Lo que no sabía es que el cáncer de colón es muy agresivo, que lo habían descubierto tarde y ya había hecho metástasis. Al principio le dieron unos meses de vida, pero vivió seis años más entre tratamiento, malestar, levantadas y recaídas.
Le gustaba el reguetón, llegaba siempre sin avisar y se encargaba de unir y conciliar a la familia. Una vez se le atascó un casete de música de niños en su carro y nunca más lo pudo sacar, así que siempre que nos montábamos en él escuchábamos una y otra vez las mismas chillonas canciones. Manejaba mal, se volaba los pares y los semáforos por despistada. Toda la familia estaba convencida de que tenía un ángel guardián que la protegía.

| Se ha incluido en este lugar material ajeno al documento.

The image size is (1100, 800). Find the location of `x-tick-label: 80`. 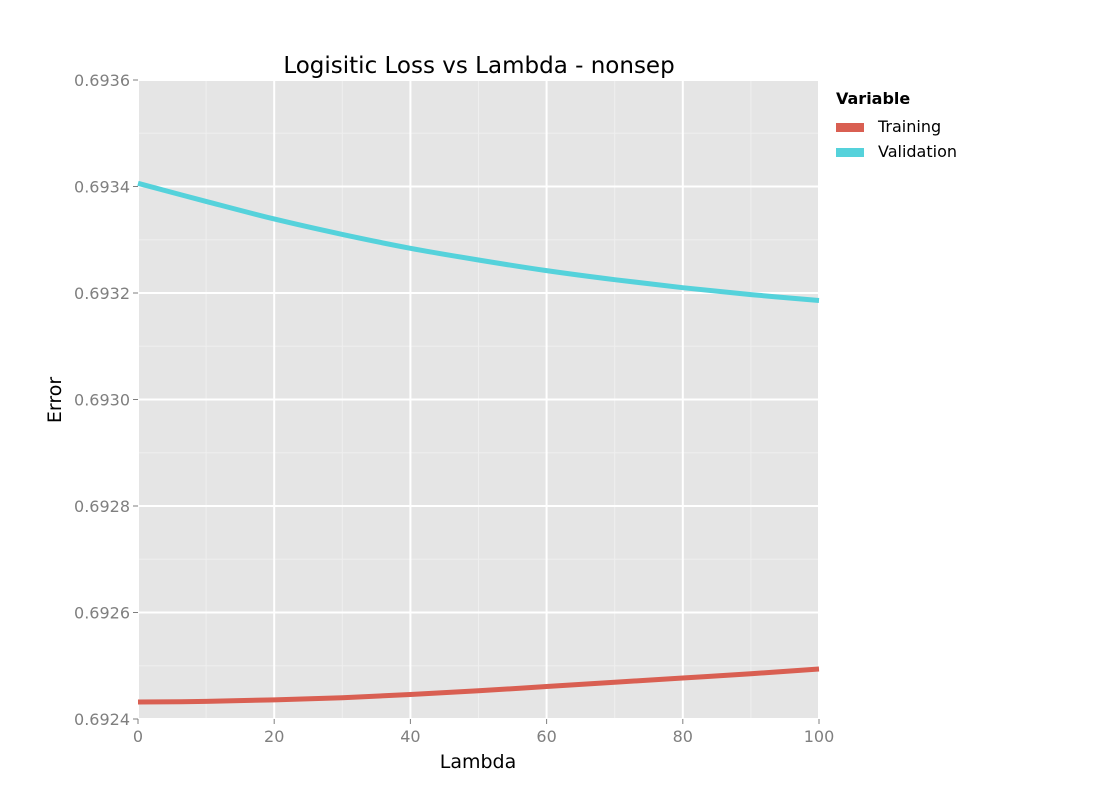

x-tick-label: 80 is located at coordinates (683, 736).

Una vez llegó con dos morrocoyas a mi casa (una para cada hermana) y a cada una nos sorprendió con un pinscher, que hasta ahora viven en mi casa.
Me llevó a alquilar el disfraz para Halloween cuando yo estaba en el grado 11 del colegio. Le gustó y me alquiló, casi en contra de mi voluntad, un disfraz de mucama sexy. Esa vez que estuve muy enferma ella pasó conmigo todos los días. Me ayudaba a bañar, me daba de comer en la boca y en la noche me preguntaba: ¿hoy qué quieres pedir?

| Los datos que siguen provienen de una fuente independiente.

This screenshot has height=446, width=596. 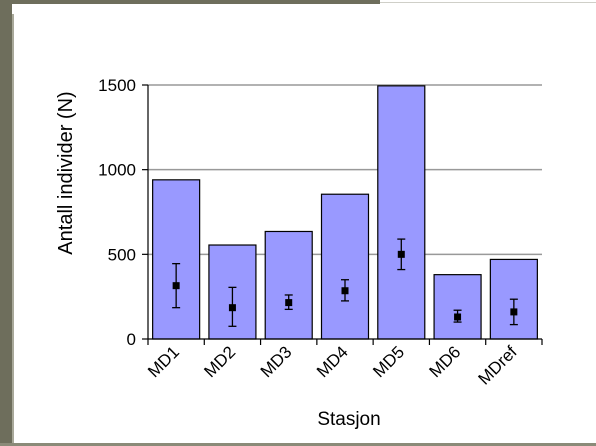 I want to click on mean-marker-MD1, so click(x=176, y=286).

A mi tía Marta le diagnosticaron cáncer en el 2008, cuando yo entré a primer semestre de la universidad. Al principio me auto-convencí de que no debía preocuparme y que con los últimos tratamientos todo pasaría. Lo que no sabía es que el cáncer de colón es muy agresivo, que lo habían descubierto tarde y ya había hecho metástasis. Al principio le dieron unos meses de vida, pero vivió seis años más entre tratamiento, malestar, levantadas y recaídas.

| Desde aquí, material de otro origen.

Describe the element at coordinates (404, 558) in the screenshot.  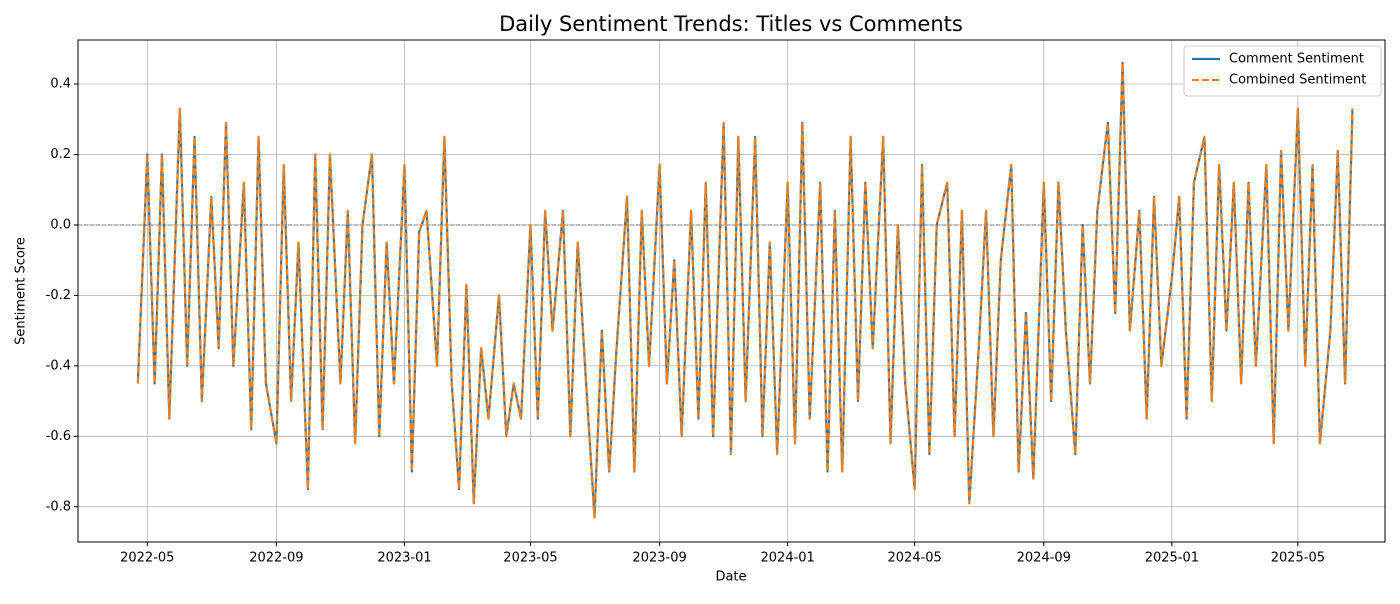
I see `x-tick-label: 2023-01` at that location.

Los últimos meses de vida los pasó en un cuarto de hospital del que no volvió a salir. Yo desde Bogotá hablaba por teléfono con mi mamá, que me decía que no hacía mucha diferencia que me regresara a Barranquilla a estar con ella, porque pasaba mucho tiempo inconsciente y el otro en agonía. A veces podía escuchar sus gritos de dolor en el fondo. El alma me dolía. Finalmente pidió que yo fuera a visitarla y viajé a Barranquilla un fin de semana. Fui al hospital a saludarla y cuando me tuve que ir volteé a verla desde la puerta y ella me siguió con la mirada hasta el último momento. Sabíamos que era la última vez que nos veríamos. Pocos días después falleció en los brazos de mi abuela.
A veces veo su reflejo por la calle y me estremece el parecido que le encuentro a otras señoras que me encuentro. He comprobado que las tías Martas abundan y que parecen provenir de un mismo lugar de ternura y suavidad. Una vez me encontré una en una peluquería en Santa Marta, rezando el rosario en voz alta en medio de la sala de enjuague donde otras mujeres, incluyendo las peinadoras, mi mamá y mi tía, se unían al unísono del Dios te salve María. Me encontré otra en una tienda en la 72, donde esperaba pacientemente su turno después de mí. Me hablaba con una naturalidad estremecedora y le seguí la corriente en todo, discutíamos por qué un lazo de color era más lindo que otros, y su dulzura me hacía sonreír. Han pasado 6 años y todavía la extraño. Me hace falta llamarla, chacharear, parlotear de cualquier cosa con ella. Verla y que me dé un abrazo. Sé que no me convertiré en una Tía Marta, porque ese tipo de bondad es innata y creo que se debe ser de un cierto modo en la vida para llegar a ser así. Sin embargo, me siento afortunada de haberla conocido y tenido en mi vida, y sé que así mismo siente todo el que la conoció.